1

i'm just a begginer in perl, and very urgently need to prepare a small script that takes top 3 things from an xml file and puts them in a new one. Here's an example of an xml file:

 <article> {lot of other stuff here} </article> <article> {lot of other stuff here} </article> <article> {lot of other stuff here} </article> <article> {lot of other stuff here} </article> 

What i'd like to do is to get first 3 items along with all the tags in between and put it into another file. Thanks for all the help in advance regards peter

2

2 Answers 2

12

Never ever use Regex to handle markup languages.

The original version of this answer (see below) used XML::XPath. Grant McLean said in the comments:

XML::XPath is an old and unmaintained module. XML::LibXML is a modern, maintained module with an almost identical API and it's faster too.

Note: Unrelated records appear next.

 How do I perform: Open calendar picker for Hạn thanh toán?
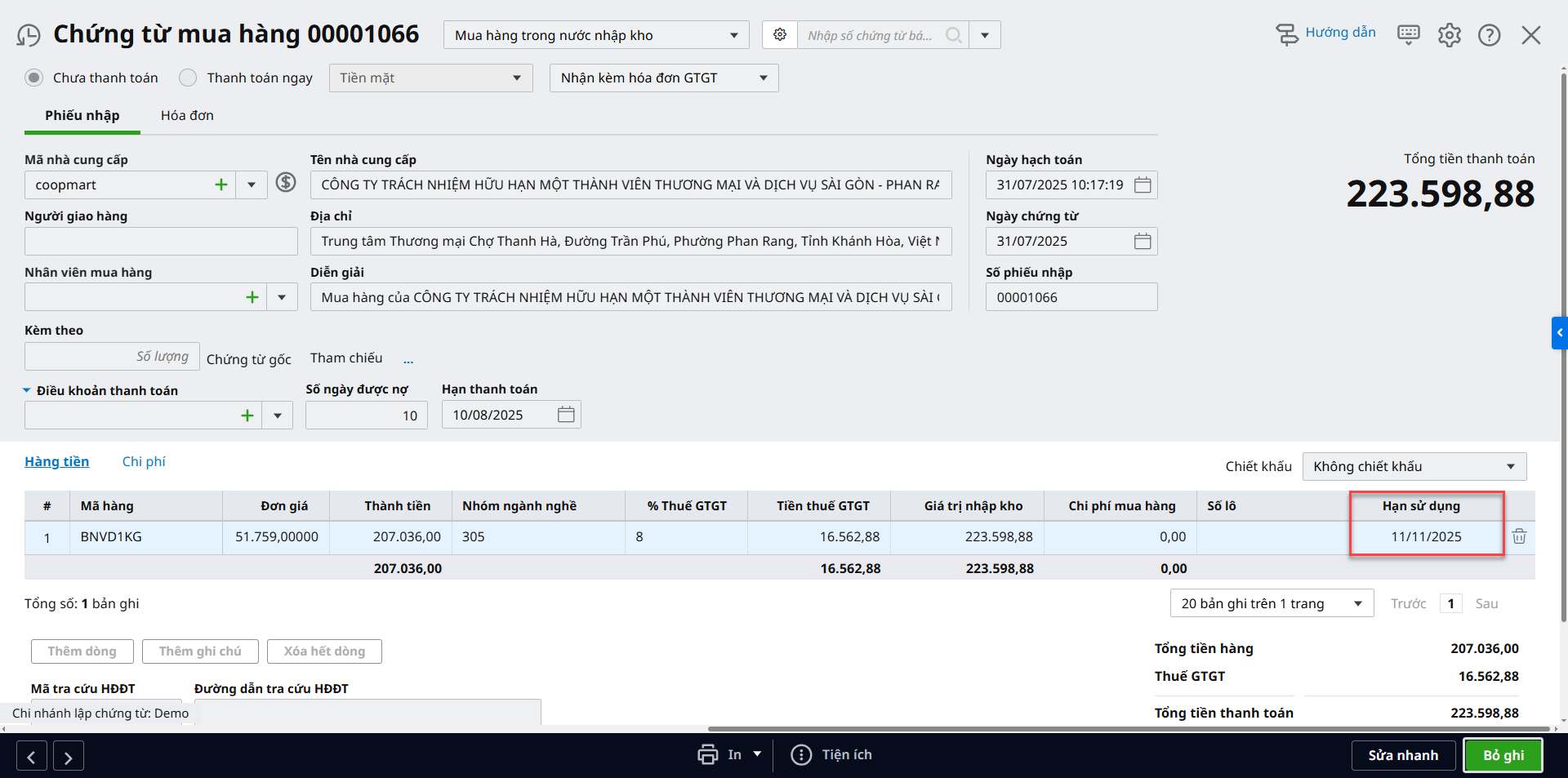pyautogui.click(x=566, y=415)
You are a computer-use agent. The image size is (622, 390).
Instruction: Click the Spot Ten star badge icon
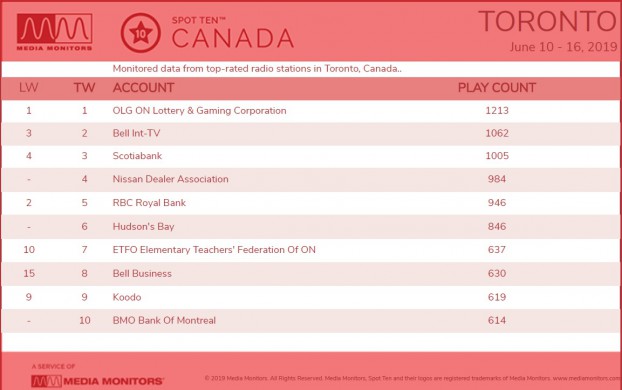point(141,33)
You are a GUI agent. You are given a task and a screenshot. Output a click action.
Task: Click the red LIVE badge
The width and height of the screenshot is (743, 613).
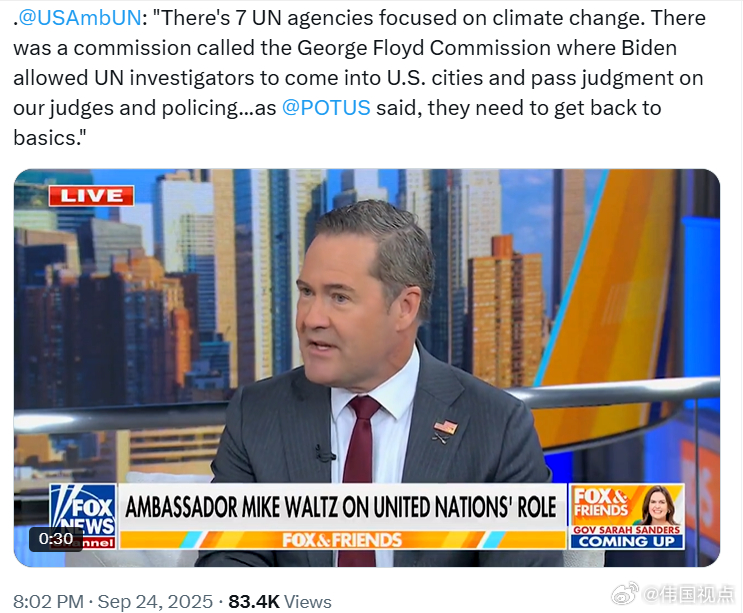pos(91,196)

so I made a new version that uses XML::LibXML (thanks, Grant):

use warnings; use strict; use XML::LibXML; my $doc = XML::LibXML->load_xml(location => 'articles.xml'); my $xp = XML::LibXML::XPathContext->new($doc->documentElement); my $xpath = '/articles/article[position() < 4]'; foreach my $article ( $xp->findnodes($xpath) ) { # now do something with $article print $article.": ".$article->getName."\n"; } 

For me this prints:

 XML::LibXML::Element=SCALAR(0x346ef90): article XML::LibXML::Element=SCALAR(0x346ef30): article XML::LibXML::Element=SCALAR(0x346efa8): article 

Links to the relevant documentation:


Original version of the answer, based on the XML::XPath package:

use warnings; use strict; use XML::XPath; my $xp = XML::XPath->new(filename => 'articles.xml'); my $xpath = '/articles/article[position() < 4]'; foreach my $article ( $xp->findnodes($xpath)->get_nodelist ) { # now do something with $article print $article.": ".$article->getName ."\n"; } 

which prints this for me:

 XML::XPath::Node::Element=REF(0x38067b8): article XML::XPath::Node::Element=REF(0x38097e8): article XML::XPath::Node::Element=REF(0x3809ae8): article 

Have a look at the docs to find out what you can do with them.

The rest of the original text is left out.